El naufragio (relato apócrifo de una tragedia familiar)
Dorotea se acercó confiada a la enorme puerta de entrada sobre la calle de Santo Domingo. Esa mañana, el sol de Buenos Aires, generoso, se desarmaba en melenas de colores al pasar por los vidrios de la banderola, sobre la puerta de entrada de la casona orillera.
Todo había pasado; pero, para ella, el tiempo no transcurría suficientemente: sentía una cercanía pegajosa entre lo que fue la tragedia y lo que, más tarde, le pareció una farsa.
1. La noticia
Rafael Gómez, el viejo timonel colaborador de Carlos, llegó sin aliento con la noticia, que ya empezaba a circular por el puerto. Golpeó la puerta con rudeza y, sin aire siquiera, le dio la noticia a Dorotea en el medio de la sala. Dorotea se tapó la boca con sus dos manos y abrió los ojos tan grandes que pareció desvanecerse, y se dejó caer en el sillón color marfil.
Cuando Carlos, que recién se levantaba, lo escuchó, sintió que le corría un frío por todo el cuerpo. Pero desconfió del viejo Rafael, que a veces inventaba historias sólo para llamar la atención. No podía ser cierto que en alta mar hubiese una tormenta tan absurda, tan solitaria, que sólo afectara sus buques.

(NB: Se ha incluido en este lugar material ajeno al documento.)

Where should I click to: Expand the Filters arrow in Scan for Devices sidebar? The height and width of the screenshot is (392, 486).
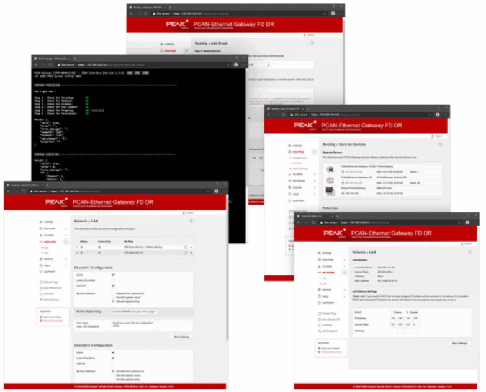314,174
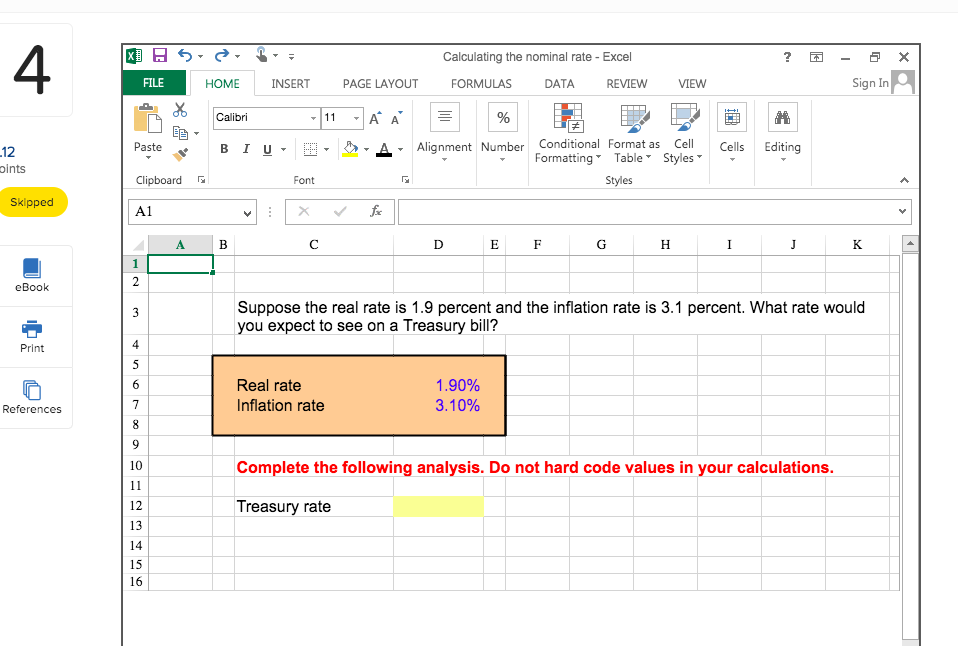Select the yellow Treasury rate input cell

(438, 506)
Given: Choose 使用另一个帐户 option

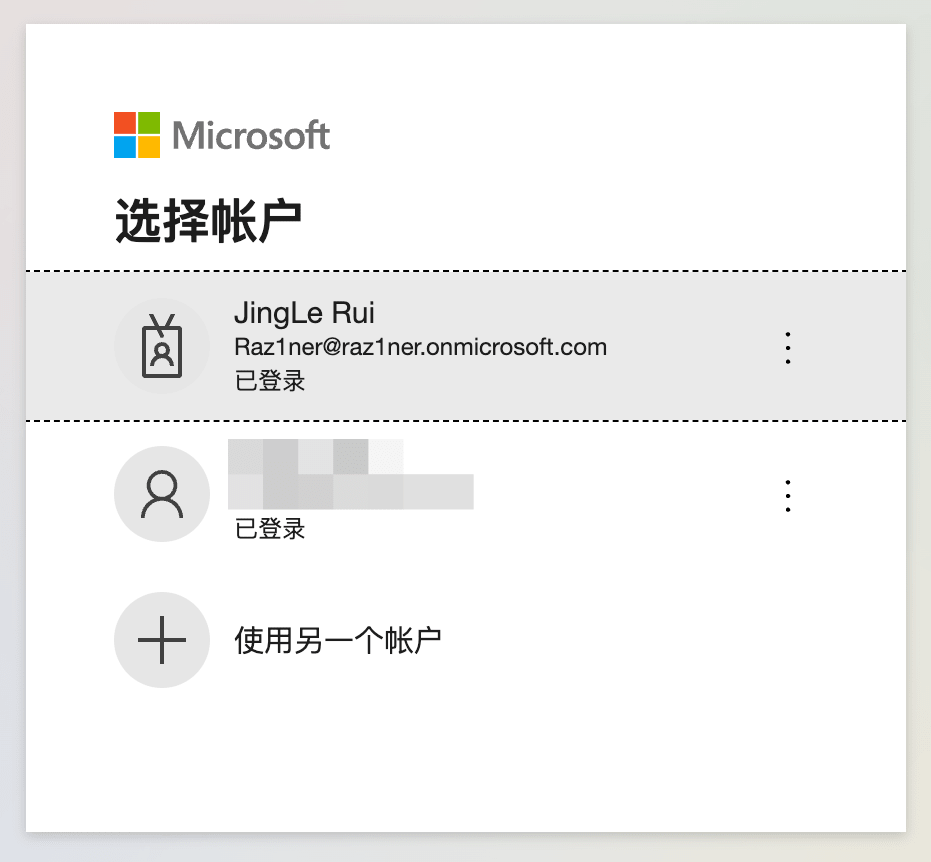Looking at the screenshot, I should coord(338,641).
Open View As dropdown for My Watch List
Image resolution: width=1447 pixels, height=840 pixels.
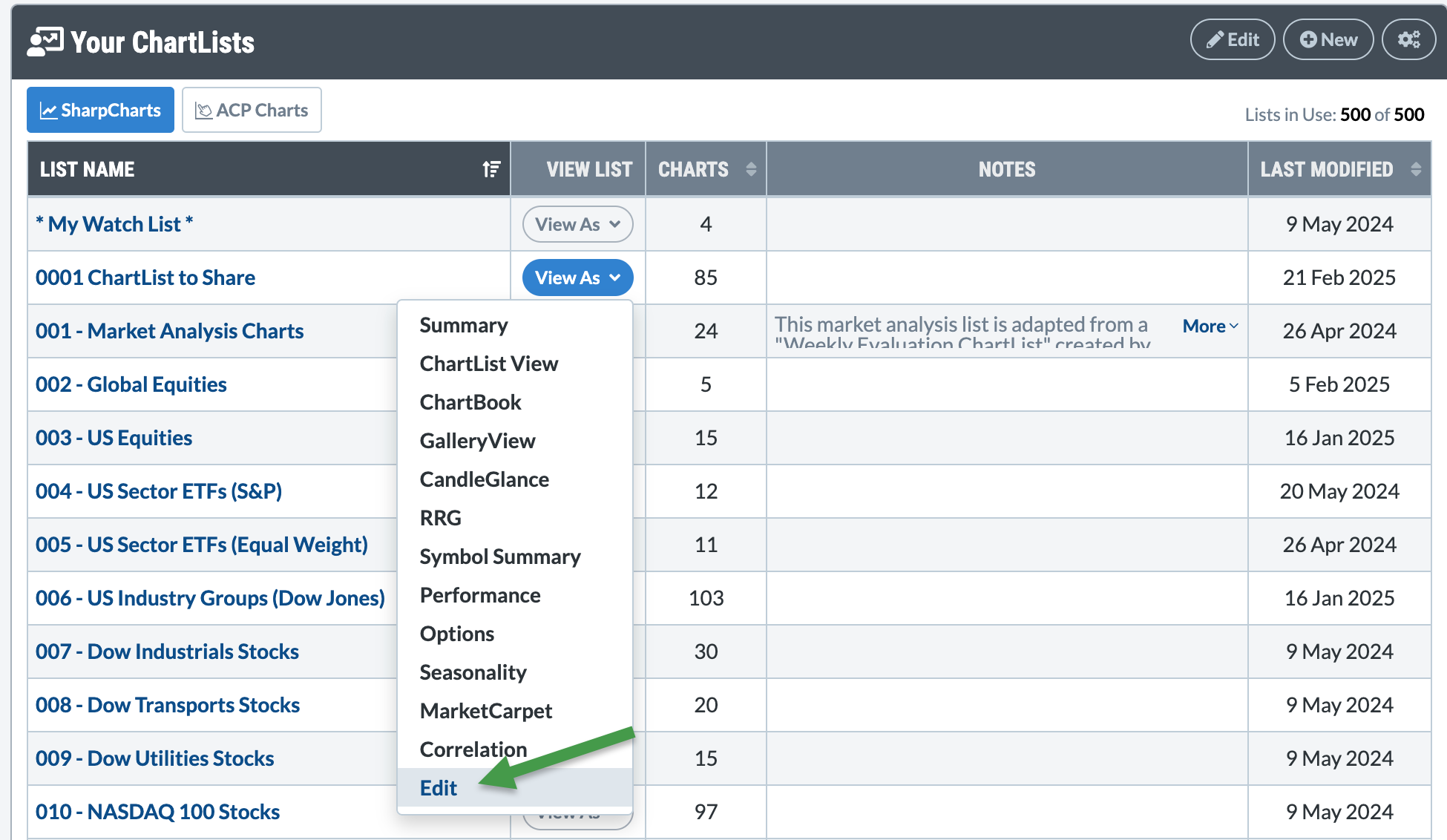tap(577, 224)
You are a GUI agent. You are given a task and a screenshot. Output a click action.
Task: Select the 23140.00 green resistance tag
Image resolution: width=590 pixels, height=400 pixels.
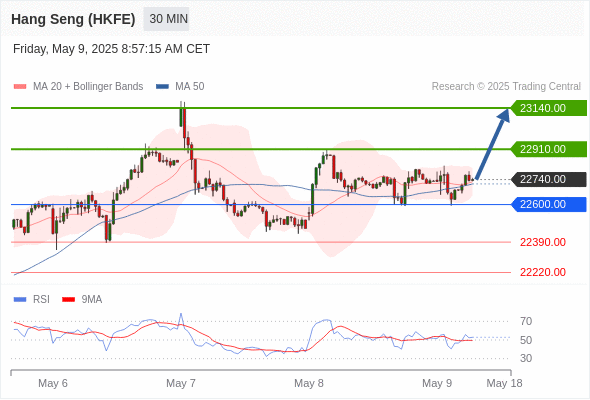pos(549,108)
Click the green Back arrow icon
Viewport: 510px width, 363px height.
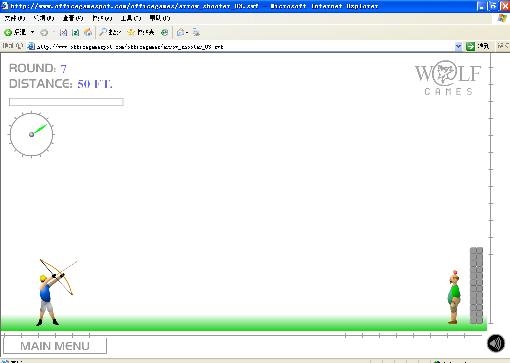coord(8,32)
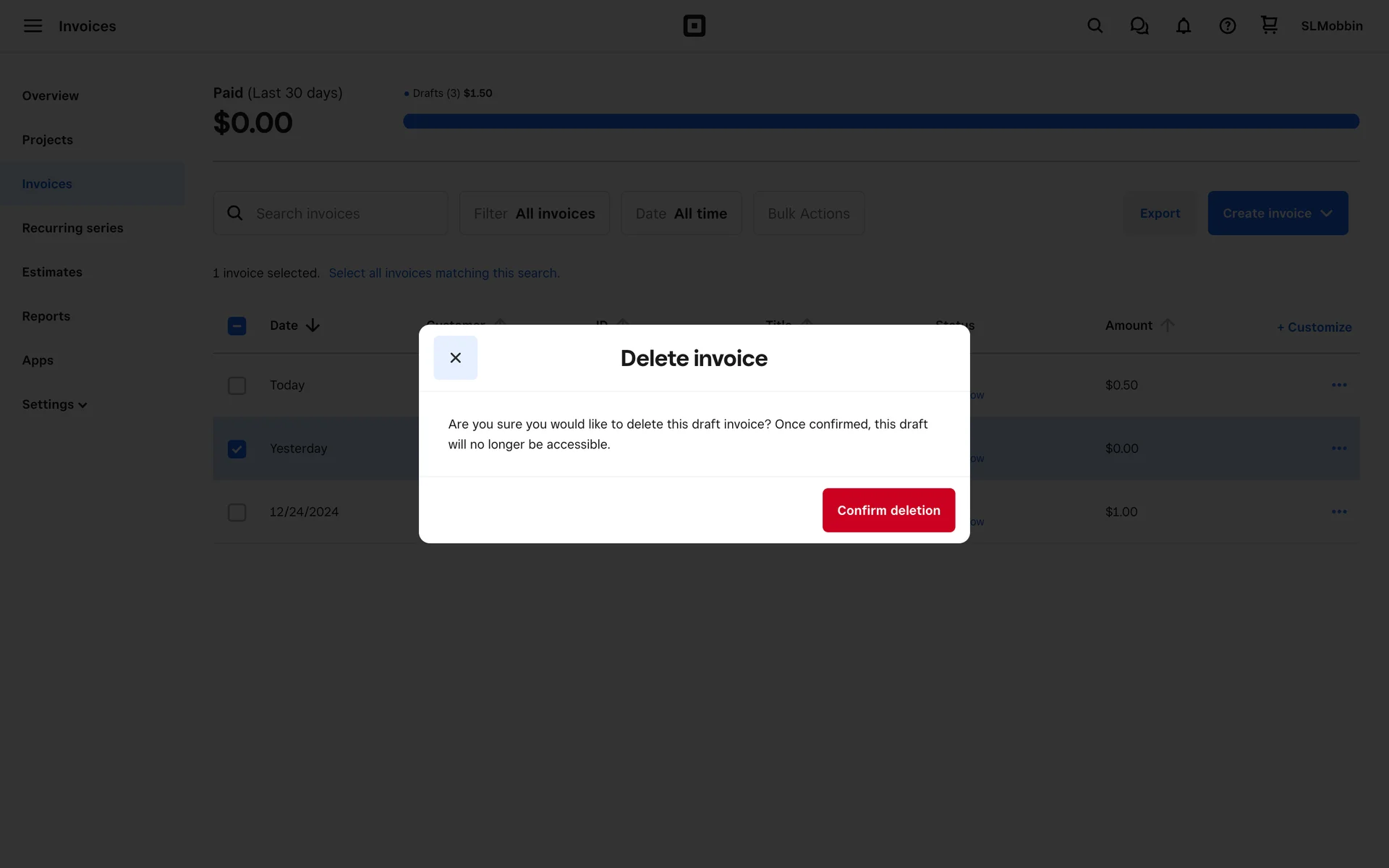The width and height of the screenshot is (1389, 868).
Task: Expand Settings in the sidebar
Action: 54,404
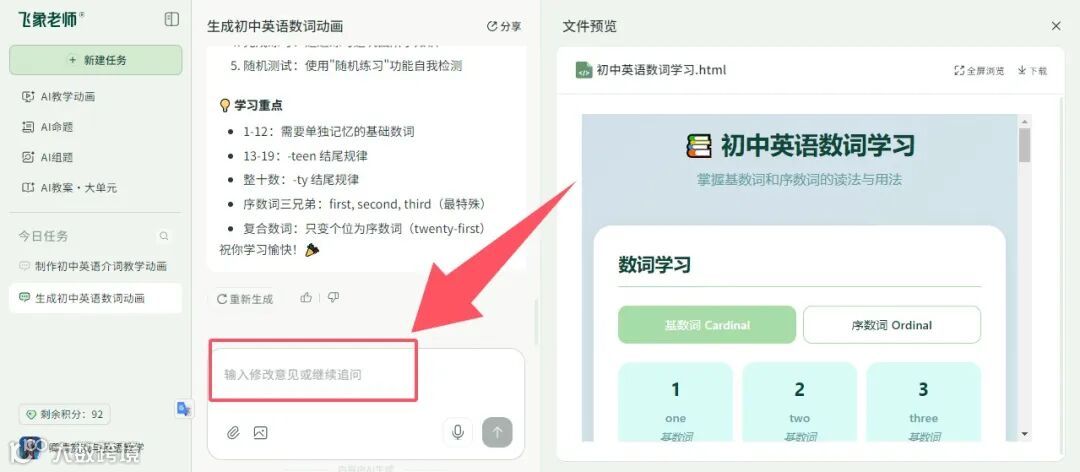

Mientras Carlos María Huergo atravesaba con firmeza los rayos de colores que entraban por la banderola para salir a buscar más noticias, Dorotea quedaba sola con los hijos que ya se entregaban a los juegos del verano. Con lágrimas en los ojos echó hacia atrás su mechón cano y se abrazó a Edelmira, y con un suspiro reposó su cabeza en los hombros de la joven, tratando de mitigar una chorrera de imágenes y sueños que se iban haciendo añicos uno a uno.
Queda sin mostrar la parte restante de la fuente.